Getting your high blood pressure, blood sugars, and cholesterol levels back to normal ranges is key. A healthy diet and exercise are the foundation for overall good health.

Not only does regular exercise improve your cardiovascular health, but it also releases a chemical in your brain that supports the memory system in the long term. Exercise is also important because it helps your brain’s ability to grow new neural pathways. And if those two reasons weren’t motivating enough, resistance training and physical exercise can decrease beta-amyloid plaque formation. These are the proteins that can build up in the brain and lead to Alzheimer’s.

While there are plenty of opinions on which diet is the healthiest, two have been studied and shown to be beneficial. They are the Mediterranean diet and the DASH diet.

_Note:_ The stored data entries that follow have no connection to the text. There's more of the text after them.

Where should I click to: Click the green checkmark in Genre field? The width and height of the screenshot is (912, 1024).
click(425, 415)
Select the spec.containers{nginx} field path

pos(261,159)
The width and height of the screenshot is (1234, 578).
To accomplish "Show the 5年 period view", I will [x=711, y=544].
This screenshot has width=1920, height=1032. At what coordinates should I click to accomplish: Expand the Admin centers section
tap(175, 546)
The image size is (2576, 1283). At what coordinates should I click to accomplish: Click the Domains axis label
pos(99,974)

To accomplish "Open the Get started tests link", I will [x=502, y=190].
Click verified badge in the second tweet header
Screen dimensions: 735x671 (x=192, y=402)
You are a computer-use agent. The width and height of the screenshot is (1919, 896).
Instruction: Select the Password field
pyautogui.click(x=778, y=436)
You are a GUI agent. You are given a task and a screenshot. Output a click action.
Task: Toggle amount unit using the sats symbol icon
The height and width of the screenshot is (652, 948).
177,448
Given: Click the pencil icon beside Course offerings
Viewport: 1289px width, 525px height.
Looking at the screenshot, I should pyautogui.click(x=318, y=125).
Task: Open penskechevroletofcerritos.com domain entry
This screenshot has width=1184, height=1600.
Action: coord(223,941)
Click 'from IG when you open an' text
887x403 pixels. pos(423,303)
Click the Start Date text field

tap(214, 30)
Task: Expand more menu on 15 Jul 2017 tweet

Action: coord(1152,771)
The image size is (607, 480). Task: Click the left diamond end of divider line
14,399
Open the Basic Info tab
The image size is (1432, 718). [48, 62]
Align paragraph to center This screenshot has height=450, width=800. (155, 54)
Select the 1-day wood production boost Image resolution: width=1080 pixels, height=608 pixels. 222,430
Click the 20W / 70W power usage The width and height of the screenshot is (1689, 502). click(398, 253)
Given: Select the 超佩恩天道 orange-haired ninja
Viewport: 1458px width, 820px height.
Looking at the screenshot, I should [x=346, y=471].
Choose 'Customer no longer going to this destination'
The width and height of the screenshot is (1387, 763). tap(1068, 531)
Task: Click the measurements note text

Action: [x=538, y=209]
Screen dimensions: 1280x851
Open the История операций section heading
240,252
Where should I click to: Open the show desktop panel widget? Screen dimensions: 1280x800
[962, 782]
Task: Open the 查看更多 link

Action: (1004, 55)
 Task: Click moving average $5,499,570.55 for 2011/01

Talking to your doctor about lifestyle changes is a good first step.

2. Prioritize Social Time

While researchers aren’t exactly sure why strong social connections can lower the risk of developing Alzheimer’s, they think it might have something to do with the mental stimulation spending time with friends and loved ones provides.

Make plans to get together with friends and family on the regular.

3. Protect Your Head

Head trauma and future risk of cognitive decline have been shown to have a strong link. This link is even more clear when the head trauma involves loss of consciousness.

If you are at risk of falls, make your environment safer by removing clutter, improving light, and getting rid of loose rugs. When in a car, always wear your seatbelt. And use a helmet when you participate in sports.

4. Get Your Flu and Pneumonia Vaccines

At the Alzheimer Association International Conference in 2020, research was released that suggested a link between getting the flu and pneumonia vaccines and a lower risk of developing Alzheimer’s. The link was stronger when the person received multiple doses of these vaccinations over the years.

5. Get Enough Sleep

The goal for adults is seven to eight hours of uninterrupted hours of sleep per night. Adequate sleep is crucial because it is during this time when our brains clear amyloid, those proteins that can build up and ultimately lead to Alzheimer’s.